«Сквозь магический кристалл…»
Промчалось много, много дней
С тех пор, как юная Татьяна
И с ней Онегин в смутном сне
Явилися впервые мне
И даль свободного романа
Я сквозь магический кристалл
Еще не ясно различал. /V,163/
Символика «магического кристалла»
Символика «магического кристалла» открывает целый спектр возможных интерпретаций. В эпоху романтизма особое значение придавалось воображению и способности видеть за пределами очевидного. «Магический кристалл» вполне мог быть символом способности поэта, художника, наделенного особым даром прозрения, «видеть будущее».
Вспомним, как часто в литературе и фольклоре кристалл, хрустальный шар или зеркало используются как инструменты для предсказания будущего, для связи с потусторонним миром. Они становятся окнами в иные реальности, позволяя заглянуть за завесу времени и пространства. В этом контексте «магический кристалл» в «Евгении Онегине» мог символизировать попытку героев, особенно Татьяны, разгадать тайны судьбы, понять смысл происходящих событий и предвидеть их последствия.
Но не стоит забывать и о другой стороне медали. Кристалл, особенно если он не безупречен, может искажать изображение, создавать иллюзии и обманывать зрение. В этом случае «магический кристалл» мог быть символом самообмана, ложных надежд и иллюзорных представлений о мире. Возможно, он отражает неспособность героев увидеть реальность такой, какая она есть, их склонность к идеализации и романтическим фантазиям.
Интересно, что Пушкин, будучи мастером иронии и самоиронии, мог сознательно использовать этот образ в двойственном ключе. «Магический кристалл» мог быть одновременно и инструментом познания, и источником заблуждений, отражая сложность и противоречивость человеческой природы.
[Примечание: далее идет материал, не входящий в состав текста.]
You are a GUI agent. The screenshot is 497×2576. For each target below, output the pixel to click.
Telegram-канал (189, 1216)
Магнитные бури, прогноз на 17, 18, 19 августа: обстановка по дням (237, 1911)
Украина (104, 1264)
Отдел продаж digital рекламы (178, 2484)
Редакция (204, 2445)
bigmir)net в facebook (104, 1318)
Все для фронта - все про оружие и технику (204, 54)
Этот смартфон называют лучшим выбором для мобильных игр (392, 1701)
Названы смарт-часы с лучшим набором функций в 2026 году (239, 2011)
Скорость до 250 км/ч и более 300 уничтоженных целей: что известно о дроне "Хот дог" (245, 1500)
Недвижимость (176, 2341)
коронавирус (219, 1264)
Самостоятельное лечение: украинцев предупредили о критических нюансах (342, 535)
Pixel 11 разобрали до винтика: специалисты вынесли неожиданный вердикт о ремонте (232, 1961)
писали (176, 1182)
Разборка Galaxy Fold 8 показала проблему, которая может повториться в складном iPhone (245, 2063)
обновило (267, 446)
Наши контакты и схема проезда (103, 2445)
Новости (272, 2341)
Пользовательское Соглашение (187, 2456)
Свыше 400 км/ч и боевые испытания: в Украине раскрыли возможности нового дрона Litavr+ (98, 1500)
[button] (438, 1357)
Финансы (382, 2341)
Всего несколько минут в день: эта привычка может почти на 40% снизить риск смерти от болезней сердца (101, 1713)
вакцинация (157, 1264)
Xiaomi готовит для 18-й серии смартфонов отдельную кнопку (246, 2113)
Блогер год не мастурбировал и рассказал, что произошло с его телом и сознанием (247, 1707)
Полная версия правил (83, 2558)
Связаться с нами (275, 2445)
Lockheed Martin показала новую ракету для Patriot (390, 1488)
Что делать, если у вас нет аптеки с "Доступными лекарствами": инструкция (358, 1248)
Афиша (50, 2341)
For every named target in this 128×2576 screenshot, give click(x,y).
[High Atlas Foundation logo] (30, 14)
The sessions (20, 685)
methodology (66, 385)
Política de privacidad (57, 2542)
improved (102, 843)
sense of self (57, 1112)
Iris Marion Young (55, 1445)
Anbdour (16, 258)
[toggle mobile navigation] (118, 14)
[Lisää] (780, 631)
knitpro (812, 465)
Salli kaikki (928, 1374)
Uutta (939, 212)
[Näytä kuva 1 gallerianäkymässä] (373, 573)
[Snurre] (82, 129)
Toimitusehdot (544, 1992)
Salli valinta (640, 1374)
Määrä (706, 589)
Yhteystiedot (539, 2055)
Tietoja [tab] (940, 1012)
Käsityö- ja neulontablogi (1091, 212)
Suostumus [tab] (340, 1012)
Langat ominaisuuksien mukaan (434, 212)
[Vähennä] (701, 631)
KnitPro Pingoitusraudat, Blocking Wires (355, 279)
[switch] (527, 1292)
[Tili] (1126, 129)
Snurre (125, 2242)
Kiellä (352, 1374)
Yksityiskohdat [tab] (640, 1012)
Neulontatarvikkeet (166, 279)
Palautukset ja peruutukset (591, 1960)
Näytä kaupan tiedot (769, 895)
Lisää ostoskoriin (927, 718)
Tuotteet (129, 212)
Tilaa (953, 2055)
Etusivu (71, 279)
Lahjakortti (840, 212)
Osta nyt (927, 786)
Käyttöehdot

Он мог символизировать как стремление к истине, так и склонность к самообману, как надежду на будущее, так и разочарование в настоящем.
Чтобы приблизиться к пониманию пушкинского замысла, необходимо также учитывать контекст эпохи. Начало XIX века — это время расцвета мистицизма и оккультизма, время увлечения спиритизмом и гаданиями. В дворянских салонах были популярны гадальные карты, кофейная гуща и, конечно же, хрустальные шары. Вполне возможно, что Пушкин, будучи человеком своего времени, был знаком с этими практиками и использовал образ «магического кристалла» как отсылку к этой культурной традиции.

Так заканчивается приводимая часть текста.